** start EXERCISE INPUT **
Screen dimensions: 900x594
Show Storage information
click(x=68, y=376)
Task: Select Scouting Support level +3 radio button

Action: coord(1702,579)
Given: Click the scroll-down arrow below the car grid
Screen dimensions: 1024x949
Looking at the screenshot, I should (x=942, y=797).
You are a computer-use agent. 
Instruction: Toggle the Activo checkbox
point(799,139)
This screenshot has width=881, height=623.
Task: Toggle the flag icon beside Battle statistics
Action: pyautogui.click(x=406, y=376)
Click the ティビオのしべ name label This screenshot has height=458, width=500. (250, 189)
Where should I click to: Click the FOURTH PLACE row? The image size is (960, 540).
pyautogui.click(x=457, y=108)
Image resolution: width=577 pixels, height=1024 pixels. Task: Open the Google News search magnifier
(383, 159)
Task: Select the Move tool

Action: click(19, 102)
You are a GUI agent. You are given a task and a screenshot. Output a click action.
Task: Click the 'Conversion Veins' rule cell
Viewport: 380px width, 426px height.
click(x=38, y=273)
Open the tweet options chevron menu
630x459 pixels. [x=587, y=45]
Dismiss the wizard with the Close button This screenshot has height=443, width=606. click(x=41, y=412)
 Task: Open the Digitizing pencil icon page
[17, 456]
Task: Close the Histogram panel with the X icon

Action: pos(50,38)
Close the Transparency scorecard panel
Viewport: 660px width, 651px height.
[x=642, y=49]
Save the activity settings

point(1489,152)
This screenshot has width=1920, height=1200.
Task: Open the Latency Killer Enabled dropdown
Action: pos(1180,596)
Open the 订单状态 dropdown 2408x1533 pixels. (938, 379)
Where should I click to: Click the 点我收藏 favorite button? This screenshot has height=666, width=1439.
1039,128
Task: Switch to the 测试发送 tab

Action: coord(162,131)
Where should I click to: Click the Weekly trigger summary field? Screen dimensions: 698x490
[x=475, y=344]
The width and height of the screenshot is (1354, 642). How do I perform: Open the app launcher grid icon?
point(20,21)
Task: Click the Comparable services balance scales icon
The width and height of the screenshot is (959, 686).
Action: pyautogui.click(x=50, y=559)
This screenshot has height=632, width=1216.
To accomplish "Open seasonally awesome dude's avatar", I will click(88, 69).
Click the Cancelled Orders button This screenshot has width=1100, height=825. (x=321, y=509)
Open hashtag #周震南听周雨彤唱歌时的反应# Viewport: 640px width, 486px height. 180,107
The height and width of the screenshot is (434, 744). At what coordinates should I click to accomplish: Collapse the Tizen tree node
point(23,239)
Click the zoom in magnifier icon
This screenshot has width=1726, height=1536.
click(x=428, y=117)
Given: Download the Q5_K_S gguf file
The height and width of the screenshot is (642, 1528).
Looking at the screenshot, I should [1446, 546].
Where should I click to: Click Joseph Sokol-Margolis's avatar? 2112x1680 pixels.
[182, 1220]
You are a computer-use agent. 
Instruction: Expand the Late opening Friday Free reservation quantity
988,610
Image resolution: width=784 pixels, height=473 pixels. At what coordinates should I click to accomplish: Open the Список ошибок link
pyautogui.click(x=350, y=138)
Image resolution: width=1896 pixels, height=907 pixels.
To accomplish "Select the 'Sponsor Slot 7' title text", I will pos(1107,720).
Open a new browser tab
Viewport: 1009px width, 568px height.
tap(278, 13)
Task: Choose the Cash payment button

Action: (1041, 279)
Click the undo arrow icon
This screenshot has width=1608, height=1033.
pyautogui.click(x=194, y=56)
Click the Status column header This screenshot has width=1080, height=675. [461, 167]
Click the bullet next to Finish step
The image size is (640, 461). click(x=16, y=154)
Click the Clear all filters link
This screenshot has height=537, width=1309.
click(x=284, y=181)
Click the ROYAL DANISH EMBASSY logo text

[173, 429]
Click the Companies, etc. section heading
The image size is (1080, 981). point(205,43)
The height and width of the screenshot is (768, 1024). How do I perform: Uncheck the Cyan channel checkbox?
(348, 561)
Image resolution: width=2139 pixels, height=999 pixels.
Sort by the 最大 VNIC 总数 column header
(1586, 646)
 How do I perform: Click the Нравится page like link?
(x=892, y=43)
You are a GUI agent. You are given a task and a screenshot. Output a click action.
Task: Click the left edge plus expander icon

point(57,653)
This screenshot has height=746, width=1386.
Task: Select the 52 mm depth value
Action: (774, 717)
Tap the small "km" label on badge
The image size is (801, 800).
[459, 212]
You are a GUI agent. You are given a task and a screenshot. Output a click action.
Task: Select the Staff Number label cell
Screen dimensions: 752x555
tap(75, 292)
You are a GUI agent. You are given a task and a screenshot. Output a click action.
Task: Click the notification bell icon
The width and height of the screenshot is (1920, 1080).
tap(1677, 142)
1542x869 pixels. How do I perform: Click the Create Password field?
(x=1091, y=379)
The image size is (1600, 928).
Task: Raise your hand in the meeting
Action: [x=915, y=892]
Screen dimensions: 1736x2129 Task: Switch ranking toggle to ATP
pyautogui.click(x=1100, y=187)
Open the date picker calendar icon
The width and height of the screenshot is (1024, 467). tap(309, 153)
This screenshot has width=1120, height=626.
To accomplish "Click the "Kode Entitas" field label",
** end EXERCISE INPUT **
*EXERCISE DESCRIPTION*
Could you reproduce all of the material above, line for line, with no changes?

*SOLUTION TO THIS TASK*
Screen dimensions: 900x594
Show Storage information
click(x=68, y=376)
Task: Select Scouting Support level +3 radio button

Action: coord(1702,579)
Given: Click the scroll-down arrow below the car grid
Screen dimensions: 1024x949
Looking at the screenshot, I should (x=942, y=797).
You are a computer-use agent. 
Instruction: Toggle the Activo checkbox
point(799,139)
This screenshot has width=881, height=623.
Task: Toggle the flag icon beside Battle statistics
Action: pyautogui.click(x=406, y=376)
Click the ティビオのしべ name label This screenshot has height=458, width=500. (250, 189)
Where should I click to: Click the FOURTH PLACE row? The image size is (960, 540).
pyautogui.click(x=457, y=108)
Image resolution: width=577 pixels, height=1024 pixels. Task: Open the Google News search magnifier
(383, 159)
Task: Select the Move tool

Action: click(19, 102)
You are a GUI agent. You are given a task and a screenshot. Output a click action.
Task: Click the 'Conversion Veins' rule cell
Viewport: 380px width, 426px height.
click(x=38, y=273)
Open the tweet options chevron menu
630x459 pixels. [x=587, y=45]
Dismiss the wizard with the Close button This screenshot has height=443, width=606. click(x=41, y=412)
 Task: Open the Digitizing pencil icon page
[17, 456]
Task: Close the Histogram panel with the X icon

Action: pos(50,38)
Close the Transparency scorecard panel
Viewport: 660px width, 651px height.
[x=642, y=49]
Save the activity settings

point(1489,152)
This screenshot has width=1920, height=1200.
Task: Open the Latency Killer Enabled dropdown
Action: pos(1180,596)
Open the 订单状态 dropdown 2408x1533 pixels. (938, 379)
Where should I click to: Click the 点我收藏 favorite button? This screenshot has height=666, width=1439.
1039,128
Task: Switch to the 测试发送 tab

Action: coord(162,131)
Where should I click to: Click the Weekly trigger summary field? Screen dimensions: 698x490
[x=475, y=344]
The width and height of the screenshot is (1354, 642). How do I perform: Open the app launcher grid icon?
point(20,21)
Task: Click the Comparable services balance scales icon
The width and height of the screenshot is (959, 686).
Action: pyautogui.click(x=50, y=559)
This screenshot has height=632, width=1216.
To accomplish "Open seasonally awesome dude's avatar", I will click(88, 69).
Click the Cancelled Orders button This screenshot has width=1100, height=825. (x=321, y=509)
Open hashtag #周震南听周雨彤唱歌时的反应# Viewport: 640px width, 486px height. 180,107
The height and width of the screenshot is (434, 744). At what coordinates should I click to accomplish: Collapse the Tizen tree node
point(23,239)
Click the zoom in magnifier icon
This screenshot has width=1726, height=1536.
click(x=428, y=117)
Given: Download the Q5_K_S gguf file
The height and width of the screenshot is (642, 1528).
Looking at the screenshot, I should [1446, 546].
Where should I click to: Click Joseph Sokol-Margolis's avatar? 2112x1680 pixels.
[182, 1220]
You are a computer-use agent. 
Instruction: Expand the Late opening Friday Free reservation quantity
988,610
Image resolution: width=784 pixels, height=473 pixels. At what coordinates should I click to accomplish: Open the Список ошибок link
pyautogui.click(x=350, y=138)
Image resolution: width=1896 pixels, height=907 pixels.
To accomplish "Select the 'Sponsor Slot 7' title text", I will pos(1107,720).
Open a new browser tab
Viewport: 1009px width, 568px height.
tap(278, 13)
Task: Choose the Cash payment button

Action: (1041, 279)
Click the undo arrow icon
This screenshot has width=1608, height=1033.
pyautogui.click(x=194, y=56)
Click the Status column header This screenshot has width=1080, height=675. [461, 167]
Click the bullet next to Finish step
The image size is (640, 461). click(x=16, y=154)
Click the Clear all filters link
This screenshot has height=537, width=1309.
click(x=284, y=181)
Click the ROYAL DANISH EMBASSY logo text

[173, 429]
Click the Companies, etc. section heading
The image size is (1080, 981). point(205,43)
The height and width of the screenshot is (768, 1024). How do I perform: Uncheck the Cyan channel checkbox?
(348, 561)
Image resolution: width=2139 pixels, height=999 pixels.
Sort by the 最大 VNIC 总数 column header
(1586, 646)
 How do I perform: Click the Нравится page like link?
(x=892, y=43)
You are a GUI agent. You are given a task and a screenshot. Output a click action.
Task: Click the left edge plus expander icon

point(57,653)
This screenshot has height=746, width=1386.
Task: Select the 52 mm depth value
Action: (774, 717)
Tap the small "km" label on badge
The image size is (801, 800).
[459, 212]
You are a GUI agent. You are given a task and a screenshot. Output a click action.
Task: Select the Staff Number label cell
Screen dimensions: 752x555
tap(75, 292)
You are a GUI agent. You are given a task and a screenshot. Output a click action.
Task: Click the notification bell icon
The width and height of the screenshot is (1920, 1080).
tap(1677, 142)
1542x869 pixels. How do I perform: Click the Create Password field?
(x=1091, y=379)
The image size is (1600, 928).
Task: Raise your hand in the meeting
Action: [x=915, y=892]
Screen dimensions: 1736x2129 Task: Switch ranking toggle to ATP
pyautogui.click(x=1100, y=187)
Open the date picker calendar icon
The width and height of the screenshot is (1024, 467). tap(309, 153)
This screenshot has width=1120, height=626.
To accomplish "Click the "Kode Entitas" field label",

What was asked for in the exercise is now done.